Maiava embraces new challenge

The Browns finally got their USC linebacker.

After the three more celebrated members of the Trojans' talented linebacker corps -- Rey Maualuga, Brian Cushing and Clay Matthews -- went elsewhere, the Browns used their fourth-round pick, at No. 104 overall, to get Kaluka Maiava on Sunday's second day of the NFL Draft.

"Those other three guys definitely had the spotlight," Maiava, the seventh Southern Cal player to be taken to that point in the draft, said on a conference call with the Cleveland media minutes after being chosen. "But it did not hurt me. Competing against them every day made me better. It helped me to up my game."

What he lacks in hype, though, he more than makes up for in belief in self-confidence. Asked by a reporter to describe himself as a player, Maiava said. "I compete all the time. I refuse to lose. I have a nose for the ball. I'm fast, and I made plays every game."

He's right, especially on the last part. Starting all 13 games on the weak side last year, he made 66 tackles, 7.5 of which were for a loss, and had five pass breakups and an interception.
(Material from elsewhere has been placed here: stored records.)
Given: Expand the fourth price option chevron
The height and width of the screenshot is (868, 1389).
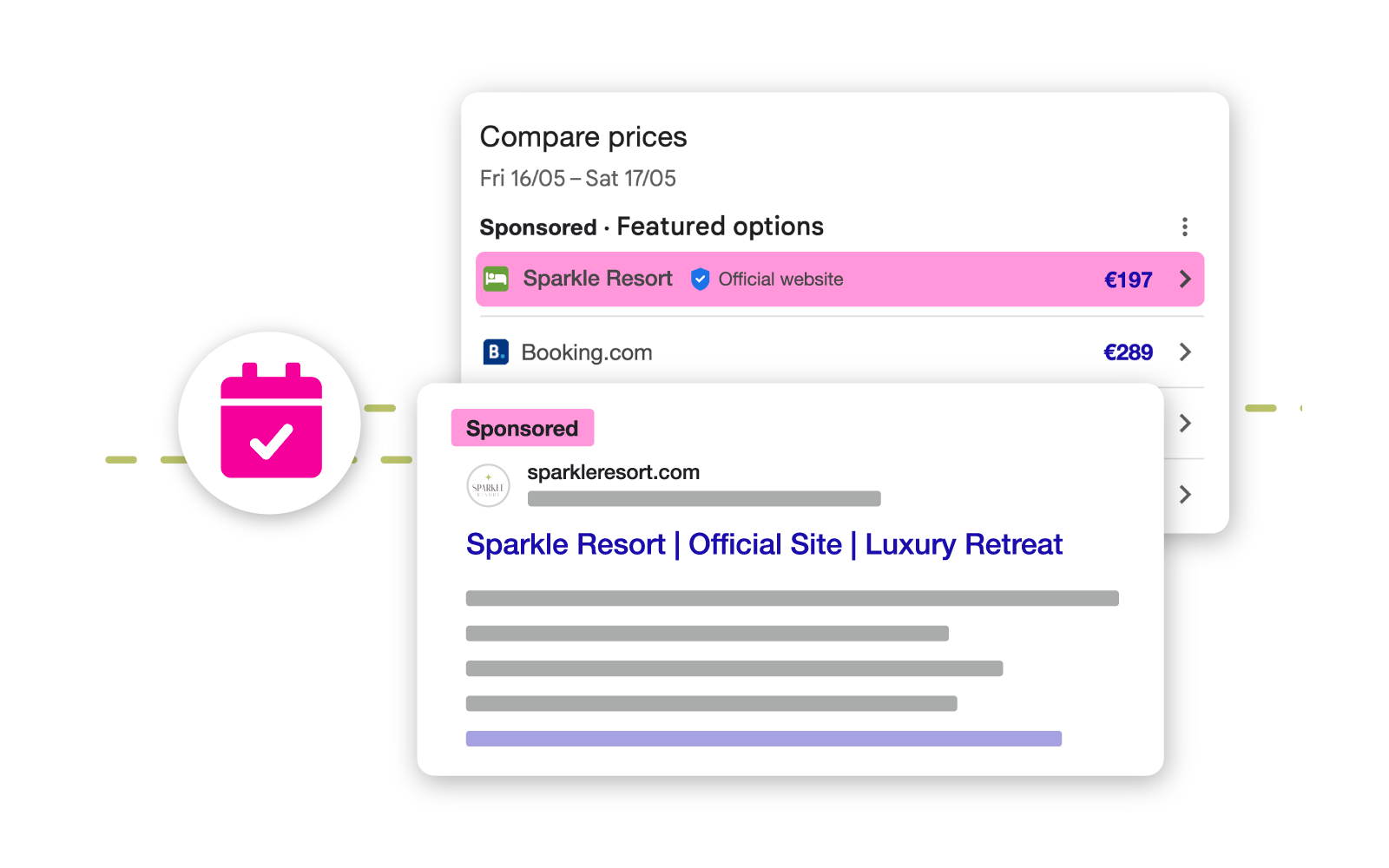Looking at the screenshot, I should [1185, 495].
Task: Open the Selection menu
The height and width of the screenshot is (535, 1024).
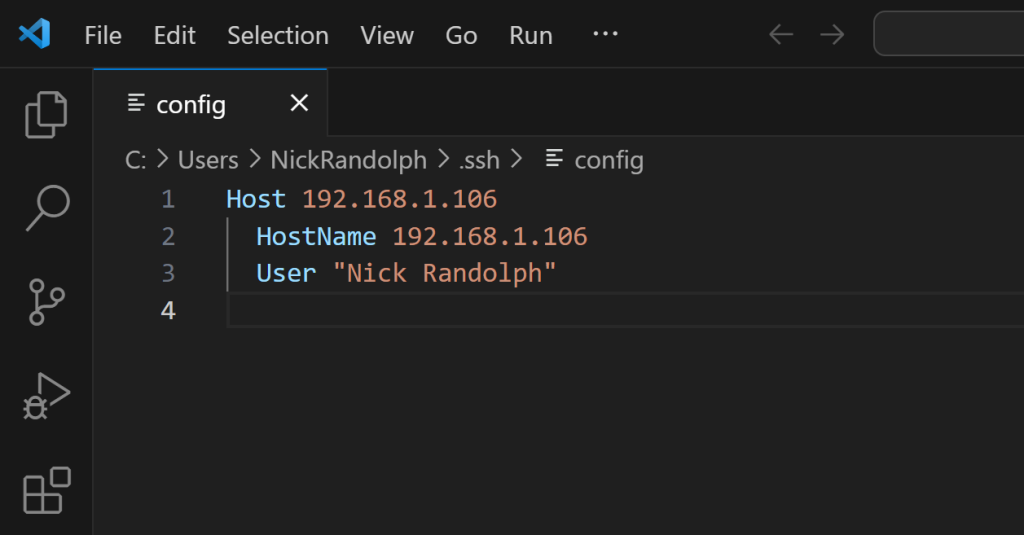Action: [278, 35]
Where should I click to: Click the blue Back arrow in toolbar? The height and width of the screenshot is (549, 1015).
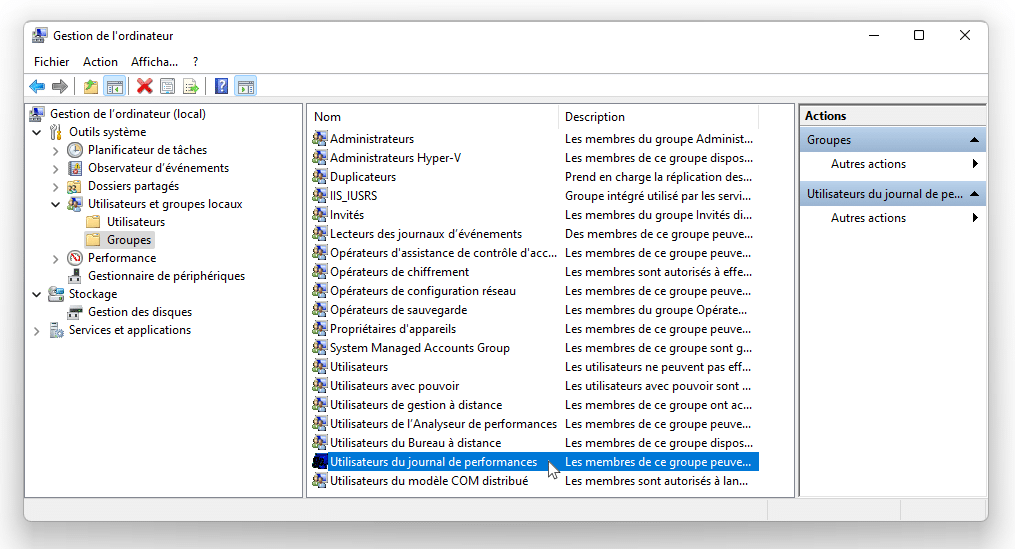point(37,87)
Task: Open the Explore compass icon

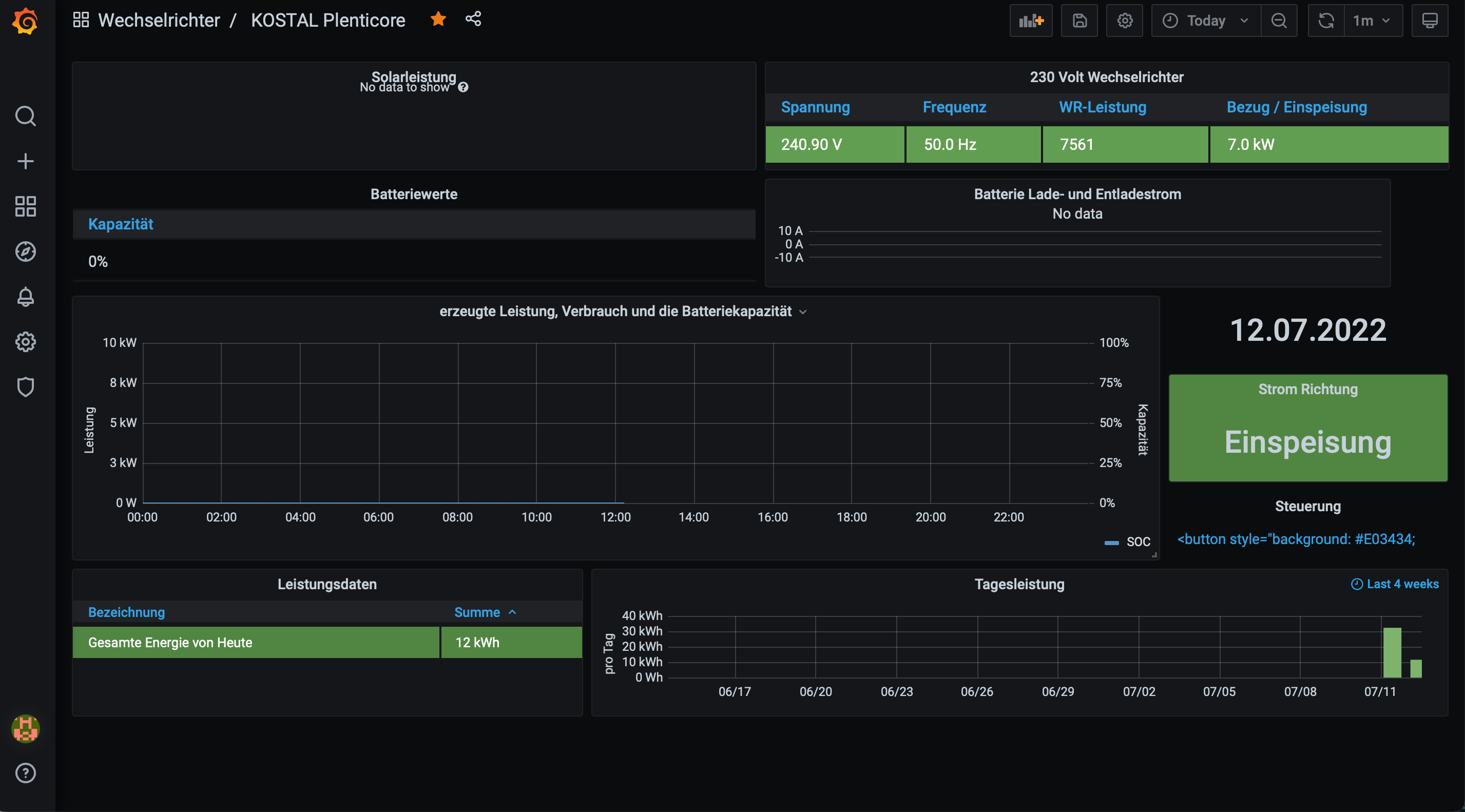Action: 25,252
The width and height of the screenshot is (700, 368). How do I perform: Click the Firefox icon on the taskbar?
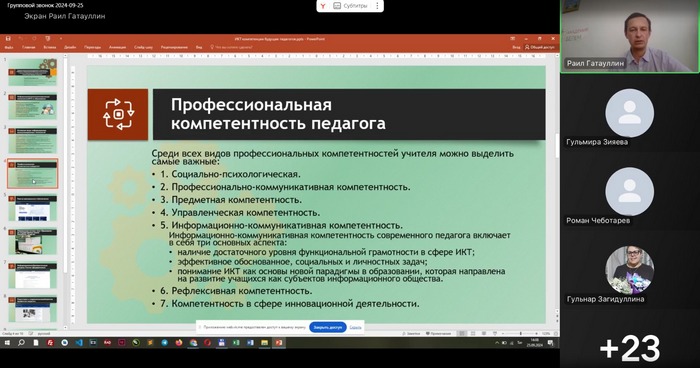tap(179, 343)
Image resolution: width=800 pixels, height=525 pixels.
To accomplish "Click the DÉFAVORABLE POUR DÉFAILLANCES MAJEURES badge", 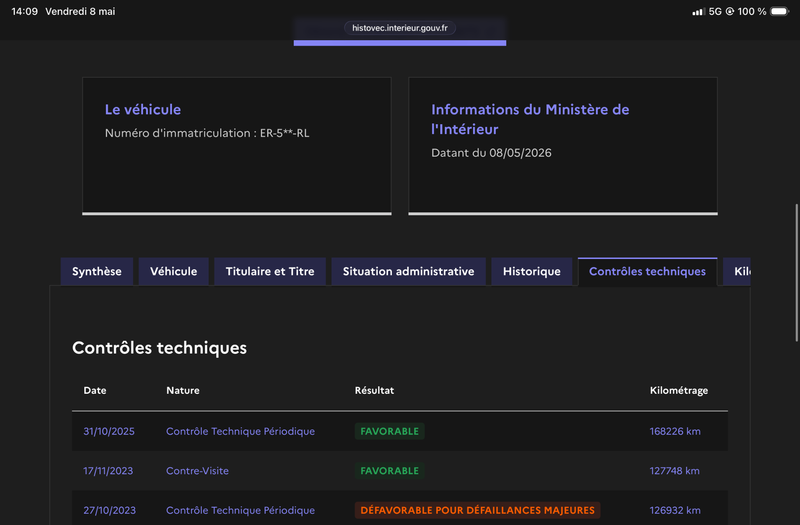I will 478,510.
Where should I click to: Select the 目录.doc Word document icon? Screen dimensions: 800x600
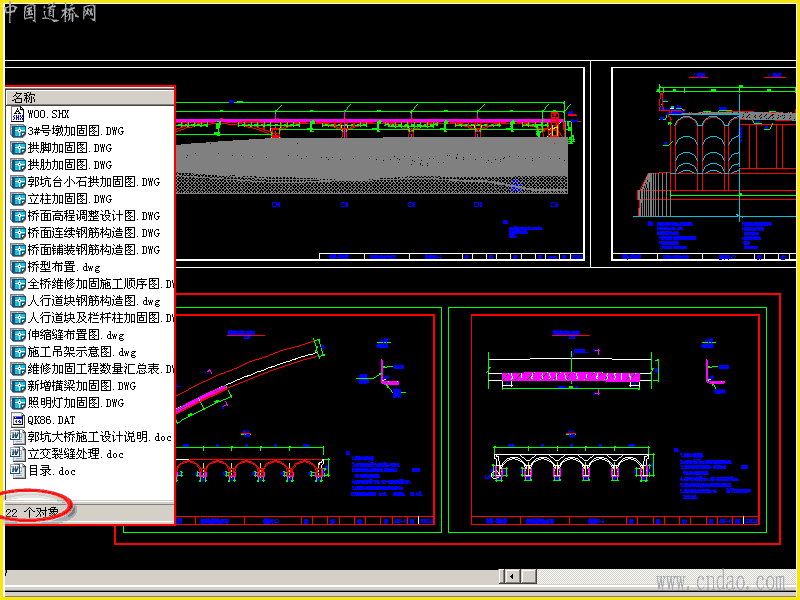(x=18, y=471)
Not bad for someone who, at 5-foot-11 and 229 pounds, appears smallish at first glance, especially in comparison to his linebacker teammates in college (Maualuga is nearly 6-2 and 255, Cushing almost 6-3 and 243 and Matthews 6-3 and 240).

For Maiava, size doesn't matter. Not a bit.

"There are all kinds of guys who played in the NFL and are considered small and still make plays," he said. "You can't let that stop you. I'll never let that stop me."

What may be more important is the fact Maiava is cut from good stock. He said his father, Scott Mahoney, a former offensive lineman, briefly spent time in the NFL. His grandfather, Neff Maiava, was a pro wrestler. His brother, Kai, is a junior offensive lineman at UCLA.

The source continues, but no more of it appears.